What you have to do: Reformat the following rows as a numbered list, omitting any blank lines.

━━ Supplied data

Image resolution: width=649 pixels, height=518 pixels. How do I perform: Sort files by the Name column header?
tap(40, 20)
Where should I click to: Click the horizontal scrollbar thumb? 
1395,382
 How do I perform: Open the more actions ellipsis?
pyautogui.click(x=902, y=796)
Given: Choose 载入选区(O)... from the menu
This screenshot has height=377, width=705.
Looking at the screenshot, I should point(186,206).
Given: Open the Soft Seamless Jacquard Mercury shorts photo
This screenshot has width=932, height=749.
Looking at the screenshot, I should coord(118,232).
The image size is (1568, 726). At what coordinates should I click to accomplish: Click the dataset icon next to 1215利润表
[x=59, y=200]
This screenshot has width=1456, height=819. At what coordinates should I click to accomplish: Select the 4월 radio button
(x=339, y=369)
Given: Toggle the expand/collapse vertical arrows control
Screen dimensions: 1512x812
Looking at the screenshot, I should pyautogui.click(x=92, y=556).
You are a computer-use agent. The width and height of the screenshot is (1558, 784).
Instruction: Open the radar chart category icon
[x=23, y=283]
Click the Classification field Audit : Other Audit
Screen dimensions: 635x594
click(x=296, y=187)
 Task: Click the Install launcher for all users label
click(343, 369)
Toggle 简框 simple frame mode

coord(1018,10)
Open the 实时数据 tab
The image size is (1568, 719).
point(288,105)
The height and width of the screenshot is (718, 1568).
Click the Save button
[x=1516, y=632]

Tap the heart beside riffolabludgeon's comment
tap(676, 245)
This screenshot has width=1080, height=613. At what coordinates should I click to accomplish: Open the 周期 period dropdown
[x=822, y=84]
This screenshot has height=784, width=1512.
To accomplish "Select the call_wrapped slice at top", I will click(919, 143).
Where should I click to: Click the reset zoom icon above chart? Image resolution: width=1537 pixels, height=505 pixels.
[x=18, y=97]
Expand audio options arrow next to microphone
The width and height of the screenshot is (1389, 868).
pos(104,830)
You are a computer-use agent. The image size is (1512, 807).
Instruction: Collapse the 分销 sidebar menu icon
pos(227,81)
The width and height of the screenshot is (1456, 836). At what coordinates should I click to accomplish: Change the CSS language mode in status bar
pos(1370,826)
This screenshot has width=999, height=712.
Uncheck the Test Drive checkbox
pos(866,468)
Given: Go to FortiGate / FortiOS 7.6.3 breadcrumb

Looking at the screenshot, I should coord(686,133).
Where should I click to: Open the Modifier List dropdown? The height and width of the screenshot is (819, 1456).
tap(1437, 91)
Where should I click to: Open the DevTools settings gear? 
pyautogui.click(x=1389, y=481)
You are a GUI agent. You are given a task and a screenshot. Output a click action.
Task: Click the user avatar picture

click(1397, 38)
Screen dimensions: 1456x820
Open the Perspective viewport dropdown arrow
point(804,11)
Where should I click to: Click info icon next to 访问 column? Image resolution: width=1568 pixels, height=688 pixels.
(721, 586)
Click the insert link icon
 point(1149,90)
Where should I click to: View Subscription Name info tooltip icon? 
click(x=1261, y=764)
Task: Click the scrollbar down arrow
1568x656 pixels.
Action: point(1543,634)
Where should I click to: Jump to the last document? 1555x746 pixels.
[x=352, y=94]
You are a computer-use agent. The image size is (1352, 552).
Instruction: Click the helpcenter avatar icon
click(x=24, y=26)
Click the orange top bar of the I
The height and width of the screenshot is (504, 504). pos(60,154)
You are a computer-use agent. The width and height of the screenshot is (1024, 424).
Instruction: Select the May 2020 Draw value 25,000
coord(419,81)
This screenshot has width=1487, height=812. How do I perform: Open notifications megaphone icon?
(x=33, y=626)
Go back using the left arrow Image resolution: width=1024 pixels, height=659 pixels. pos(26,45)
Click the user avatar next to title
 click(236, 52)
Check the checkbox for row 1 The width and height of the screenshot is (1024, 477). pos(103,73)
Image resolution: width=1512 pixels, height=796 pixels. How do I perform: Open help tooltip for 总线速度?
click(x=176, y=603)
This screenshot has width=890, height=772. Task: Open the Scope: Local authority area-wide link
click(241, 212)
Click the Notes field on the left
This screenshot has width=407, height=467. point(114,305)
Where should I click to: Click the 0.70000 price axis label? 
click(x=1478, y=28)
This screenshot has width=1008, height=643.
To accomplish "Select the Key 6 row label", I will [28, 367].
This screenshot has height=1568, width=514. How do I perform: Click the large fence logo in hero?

━━━━

Task solution:
1. Image resolution: width=649 pixels, height=518 pixels. How do I perform: Sort files by the Name column header?
2. tap(40, 20)
3. Where should I click to: Click the horizontal scrollbar thumb? 
4. 1395,382
5.  How do I perform: Open the more actions ellipsis?
6. pyautogui.click(x=902, y=796)
7. Given: Choose 载入选区(O)... from the menu
8. This screenshot has height=377, width=705.
9. Looking at the screenshot, I should point(186,206).
10. Given: Open the Soft Seamless Jacquard Mercury shorts photo
11. This screenshot has width=932, height=749.
12. Looking at the screenshot, I should coord(118,232).
13. The image size is (1568, 726). At what coordinates should I click to accomplish: Click the dataset icon next to 1215利润表
14. [x=59, y=200]
15. This screenshot has width=1456, height=819. At what coordinates should I click to accomplish: Select the 4월 radio button
16. (x=339, y=369)
17. Given: Toggle the expand/collapse vertical arrows control
18. Screen dimensions: 1512x812
19. Looking at the screenshot, I should pyautogui.click(x=92, y=556).
20. You are a computer-use agent. The width and height of the screenshot is (1558, 784).
21. Instruction: Open the radar chart category icon
22. [x=23, y=283]
23. Click the Classification field Audit : Other Audit
24. Screen dimensions: 635x594
25. click(x=296, y=187)
26.  Task: Click the Install launcher for all users label
27. click(343, 369)
28. Toggle 简框 simple frame mode
29. coord(1018,10)
30. Open the 实时数据 tab
31. The image size is (1568, 719).
32. point(288,105)
33. The height and width of the screenshot is (718, 1568).
34. Click the Save button
35. [x=1516, y=632]
36. Tap the heart beside riffolabludgeon's comment
37. tap(676, 245)
38. This screenshot has width=1080, height=613. At what coordinates should I click to accomplish: Open the 周期 period dropdown
39. [x=822, y=84]
40. This screenshot has height=784, width=1512.
41. To accomplish "Select the call_wrapped slice at top", I will click(919, 143).
42. Where should I click to: Click the reset zoom icon above chart? Image resolution: width=1537 pixels, height=505 pixels.
43. [x=18, y=97]
44. Expand audio options arrow next to microphone
45. The width and height of the screenshot is (1389, 868).
46. pos(104,830)
47. You are a computer-use agent. The image size is (1512, 807).
48. Instruction: Collapse the 分销 sidebar menu icon
49. pos(227,81)
50. The width and height of the screenshot is (1456, 836). At what coordinates should I click to accomplish: Change the CSS language mode in status bar
51. pos(1370,826)
52. This screenshot has width=999, height=712.
53. Uncheck the Test Drive checkbox
54. pos(866,468)
55. Given: Go to FortiGate / FortiOS 7.6.3 breadcrumb
56. Looking at the screenshot, I should coord(686,133).
57. Where should I click to: Open the Modifier List dropdown? The height and width of the screenshot is (819, 1456).
58. tap(1437, 91)
59. Where should I click to: Open the DevTools settings gear? 
60. pyautogui.click(x=1389, y=481)
61. You are a GUI agent. You are given a task and a screenshot. Output a click action.
62. Task: Click the user avatar picture
63. click(1397, 38)
64. Screen dimensions: 1456x820
65. Open the Perspective viewport dropdown arrow
66. point(804,11)
67. Where should I click to: Click info icon next to 访问 column? Image resolution: width=1568 pixels, height=688 pixels.
68. (721, 586)
69. Click the insert link icon
70.  point(1149,90)
71. Where should I click to: View Subscription Name info tooltip icon? 
72. click(x=1261, y=764)
73. Task: Click the scrollbar down arrow
74. 1568x656 pixels.
75. Action: point(1543,634)
76. Where should I click to: Jump to the last document? 1555x746 pixels.
77. [x=352, y=94]
78. You are a computer-use agent. The image size is (1352, 552).
79. Instruction: Click the helpcenter avatar icon
80. click(x=24, y=26)
81. Click the orange top bar of the I
82. The height and width of the screenshot is (504, 504). pos(60,154)
83. You are a computer-use agent. The width and height of the screenshot is (1024, 424).
84. Instruction: Select the May 2020 Draw value 25,000
85. coord(419,81)
86. This screenshot has width=1487, height=812. How do I perform: Open notifications megaphone icon?
87. (x=33, y=626)
88. Go back using the left arrow Image resolution: width=1024 pixels, height=659 pixels. pos(26,45)
89. Click the user avatar next to title
90.  click(236, 52)
91. Check the checkbox for row 1 The width and height of the screenshot is (1024, 477). pos(103,73)
92. Image resolution: width=1512 pixels, height=796 pixels. How do I perform: Open help tooltip for 总线速度?
93. click(x=176, y=603)
94. This screenshot has width=890, height=772. Task: Open the Scope: Local authority area-wide link
95. click(241, 212)
96. Click the Notes field on the left
97. This screenshot has width=407, height=467. point(114,305)
98. Where should I click to: Click the 0.70000 price axis label? 
99. click(x=1478, y=28)
100. This screenshot has width=1008, height=643.
101. To accomplish "Select the Key 6 row label", I will [28, 367].
102. This screenshot has height=1568, width=514. How do I perform: Click the large fence logo in hero?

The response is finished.